• _Working data_
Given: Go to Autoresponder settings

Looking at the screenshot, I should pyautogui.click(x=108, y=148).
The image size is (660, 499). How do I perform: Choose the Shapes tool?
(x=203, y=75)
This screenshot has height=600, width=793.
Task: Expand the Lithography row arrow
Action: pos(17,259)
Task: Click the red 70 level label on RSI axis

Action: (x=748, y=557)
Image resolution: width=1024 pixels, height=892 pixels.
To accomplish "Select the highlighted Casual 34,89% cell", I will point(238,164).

--

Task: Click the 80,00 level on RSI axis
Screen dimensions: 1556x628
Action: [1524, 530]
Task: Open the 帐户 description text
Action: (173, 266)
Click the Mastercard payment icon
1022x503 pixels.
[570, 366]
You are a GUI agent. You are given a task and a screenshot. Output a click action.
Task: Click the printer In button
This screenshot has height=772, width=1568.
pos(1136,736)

• _Objective_
Arrange the material from the line containing "Given: Go to Autoresponder settings" through the line containing "I will point(238,164).", both included, as a Markdown table with the columns Row and Line. Number each row and leave out blank lines.

• _Task solution_
| Row | Line |
|---|---|
| 1 | Given: Go to Autoresponder settings |
| 2 | Looking at the screenshot, I should pyautogui.click(x=108, y=148). |
| 3 | The image size is (660, 499). How do I perform: Choose the Shapes tool? |
| 4 | (x=203, y=75) |
| 5 | This screenshot has height=600, width=793. |
| 6 | Task: Expand the Lithography row arrow |
| 7 | Action: pos(17,259) |
| 8 | Task: Click the red 70 level label on RSI axis |
| 9 | Action: (x=748, y=557) |
| 10 | Image resolution: width=1024 pixels, height=892 pixels. |
| 11 | To accomplish "Select the highlighted Casual 34,89% cell", I will point(238,164). |